N’oublions pas cependant qu’il existe un cas où s’emmieuter est acceptable : quand il est utilisé avec rempirer. Exemple : Les choses vont rempirer avant de s’emmieuter.

Le latin de RDS

Il y a quelques semaines, l’Oreille tendue parlait latin. En fait, de la présence de cette langue réputée morte dans la culture québécoise contemporaine.

Voici un autre exemple du même phénomène, plus cocasse celui-là.

Tombant sur un reportage télévisé du Réseau des sports (RDS) le 13 octobre, l’œil de l’Oreille a été attiré par un gros titre.

Il accompagnait un reportage sur l’entraîneur des Red Wings de Détroit — c’est du hockey —, Mike Babcock. En congé forcé pour cause de lock-out, il est revenu à Montréal pour y retrouver les Redmen de l’Université McGill. Pourquoi cette équipe ? Parce que McGill est l’alma mater de Babcock.

Le titre de RDS ? «Alma ma terre».

P.-S. — Il y a peut-être là, sans que l’on comprenne bien pourquoi, un hommage à la ville du Saguenay—Lac-Saint-Jean appelée Alma.

Le plaisir télévisuel de la bagarre

Hier, tant à la radio de Radio-Canada que dans le Devoir, on célébrait le soixantième anniversaire de la première diffusion d’un match de hockey à la télévision canadienne.

Il faudra un jour penser à célébrer l’anniversaire de la première bagarre entre joueurs à être décrite par René Lecavalier. L’Oreille tendue ne sait pas exactement à quel moment cela a eu lieu, mais elle a déjà entendu le début de cette description, inouïe jusque-là : «C’est la première fois, incidemment, que nos appareils de télévision ont le plaisir de vous présenter une bagarre.»

On peut retrouver cette déclaration édifiante, et à la langue un brin étrange («nos appareils […] ont le plaisir»), dans la deuxième émission de Maurice Richard. Histoire d’un Canadien / The Maurice Rocket Richard Story, le docudrame signé par Jean-Claude Lord et Pauline Payette en 1999.

C’était le bon vieux temps.

Parlons sport en famille

Quand il ne se fracture pas quelque chose — en l’occurrence, la plaque de croissance (si si) —, l’aîné de l’Oreille tendue joue au football (le nord-américain).

Lui et elle parlent donc fréquemment sport.

Première constatation. Depuis qu’elle est petite, l’Oreille sait qu’il existe un vocabulaire français du football, mais l’usage de celui-ci paraît en voie de disparition, y compris dans les collèges francophones où on pratique ce sport. Son aîné est demi défensif, mais il se définit lui-même comme dibi (defensive back). Ses coéquipiers sont o line (joueurs de ligne offensive) ou di line (joueurs de ligne défensive), et le reste est à l’avenant.

Deuxième constatation. On a souvent dit que le vocabulaire militaire imprègne celui du football. Les joueurs défensifs mènent des blitz, devant des attaques aériennes qui n’hésitent pas à pratiquer la bombe, mais chacun sait que les matches se gagnent dans les tranchées, là où l’on souhaite créer des brèches, voire des ouvertures béantes. Cette ressemblance est réelle mais limitée.

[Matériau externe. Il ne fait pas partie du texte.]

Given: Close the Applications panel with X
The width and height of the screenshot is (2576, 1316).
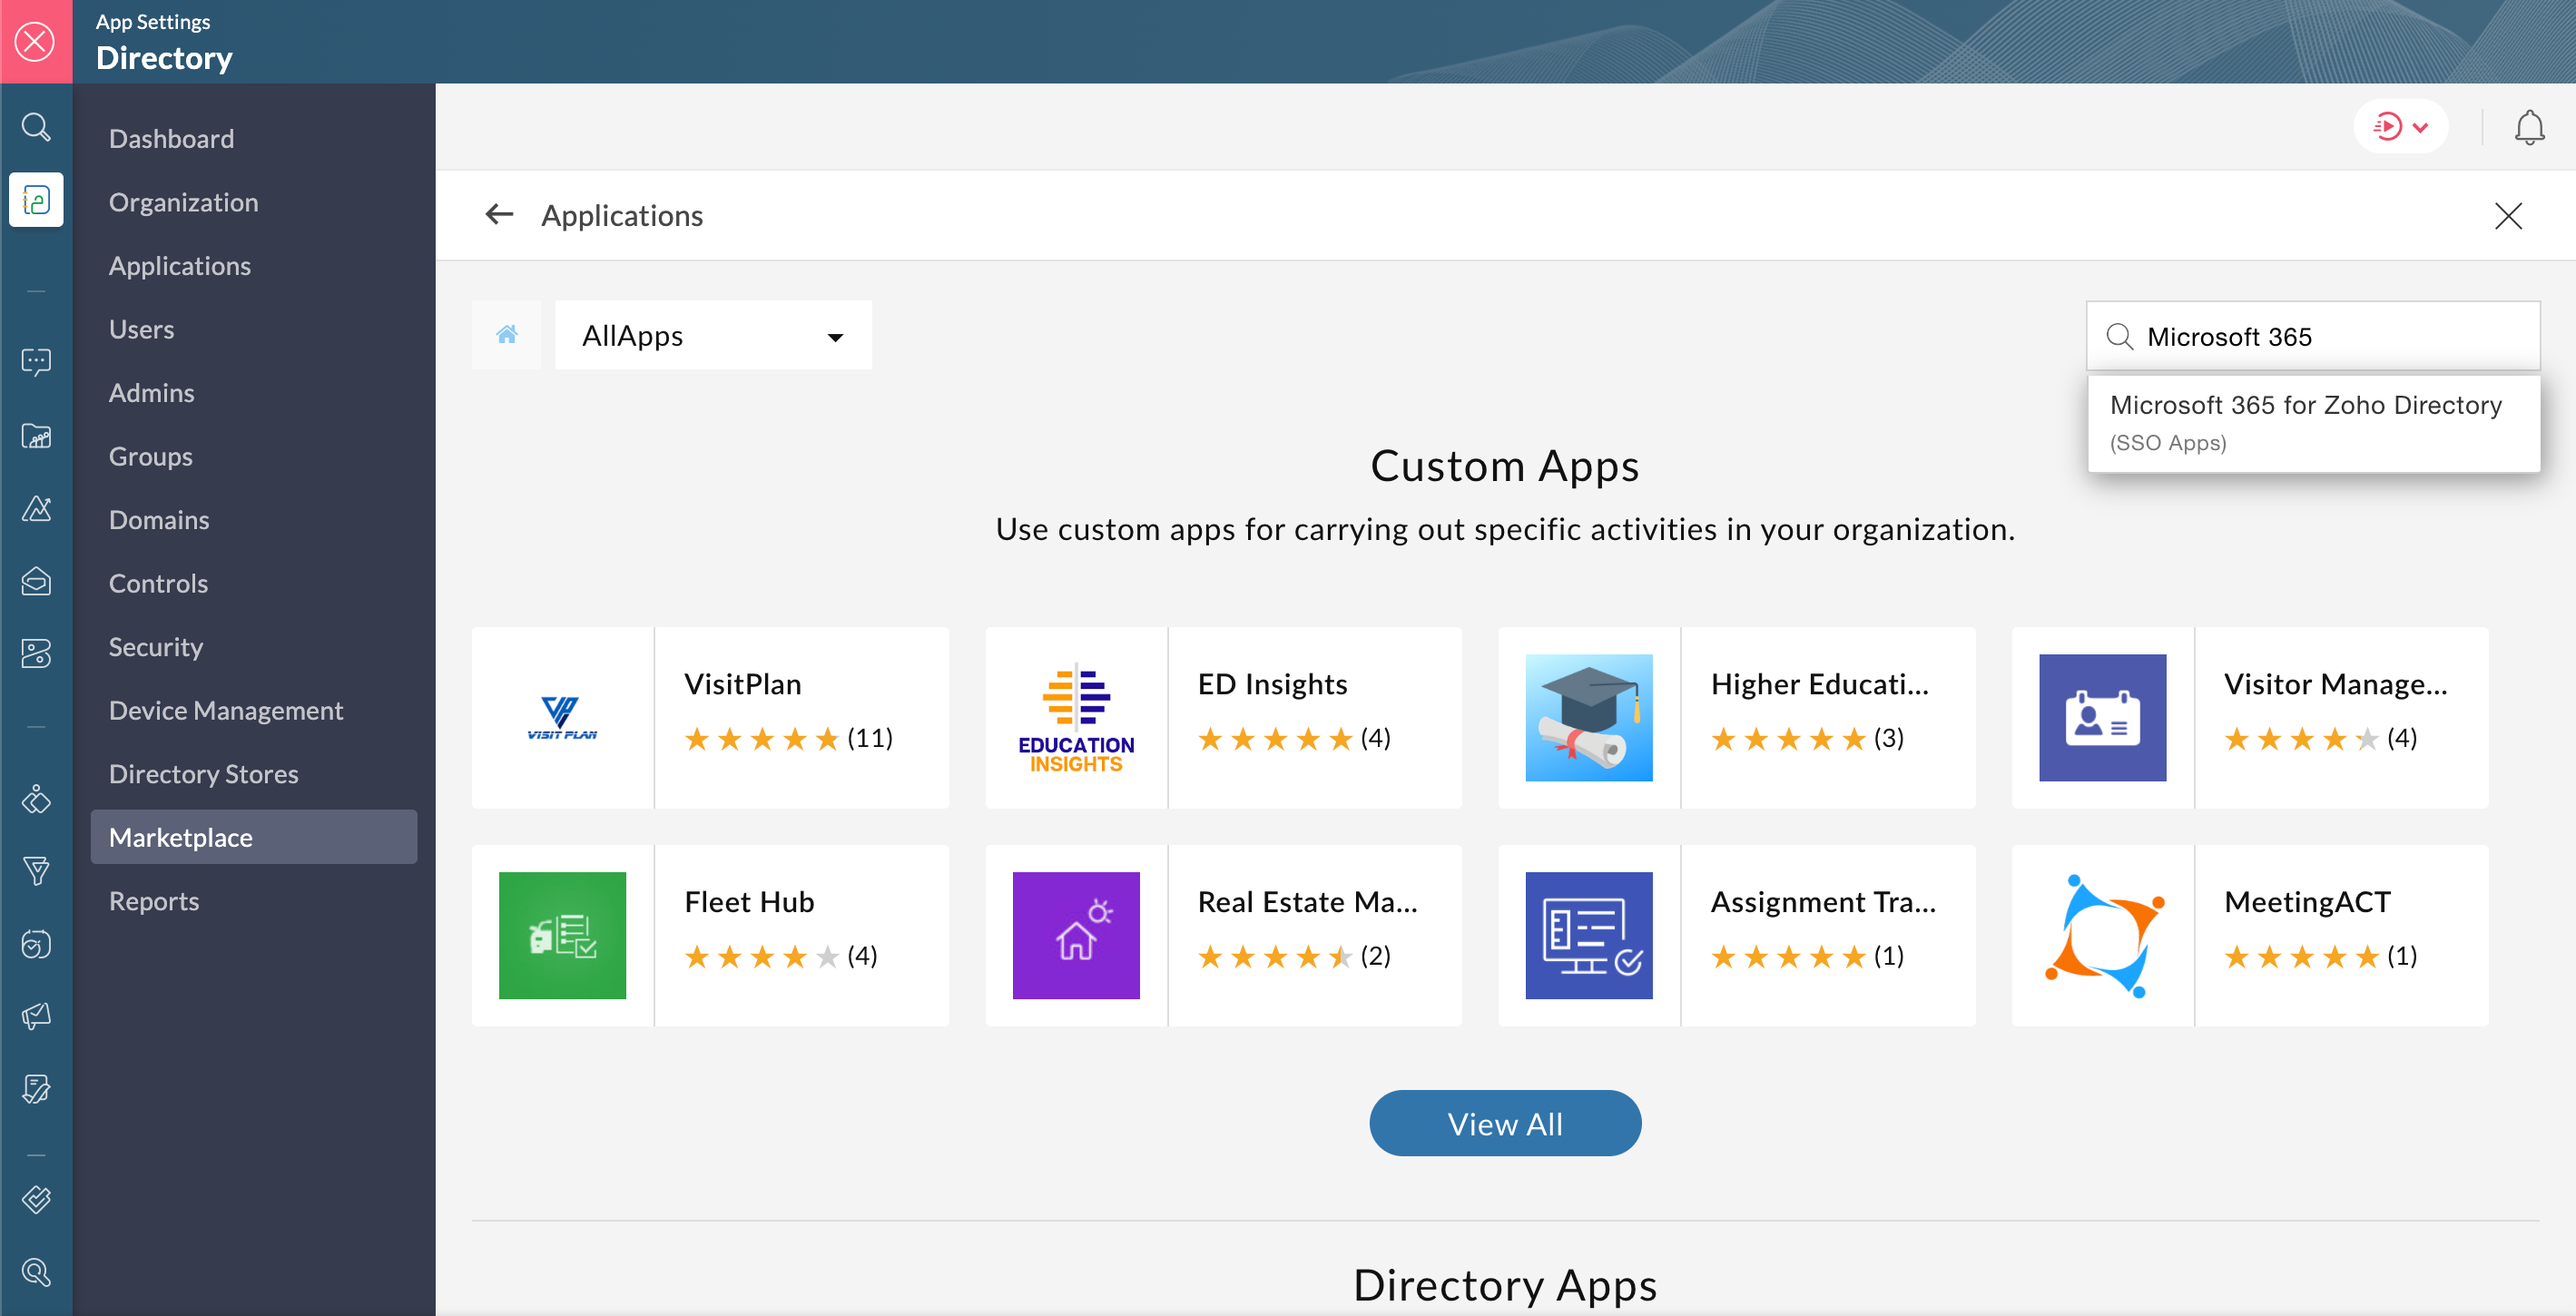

Troisième constatation. Il semble y avoir peu d’expressions propres au football en français, outre le lexique descriptif (équipement, rôle des joueurs, phases du jeu, etc.). Les porteurs de ballon essaient de tourner le coin; s’ils y parviennent, le terrain s’ouvre, libre, devant eux. Les receveurs de passe ont intérêt à créer de la séparation; cela les éloigne de ceux qui les poursuivent, pleins de mauvaises intentions. Les uns et les autres ont intérêt à avoir de bonnes mains; ainsi, ils n’échapperont pas le ballon. (Souvenez-nous, dans l’adaptation cinématographique du Monde selon Garp de John Irving, de Roberta Muldoon, ce joueur de football ayant changé de sexe : «I had a great pair of hands», disait-elle de lui-même.) Pour gagner, il faut éviter de laisser trop de points sur le terrain et frapper dès que l’on se trouve dans la zone payante.

Bref, le football ne paraît pas avoir, du moins en français, la même inventivité lexicale que le hockey ou le baseball. Serait-ce parce qu’il est devenu populaire auprès des francophones plus tardivement que les deux autres sports ?

Il faudra que l’Oreille organise, à la manière d’un caucus, un solide échange père-fils là-dessus.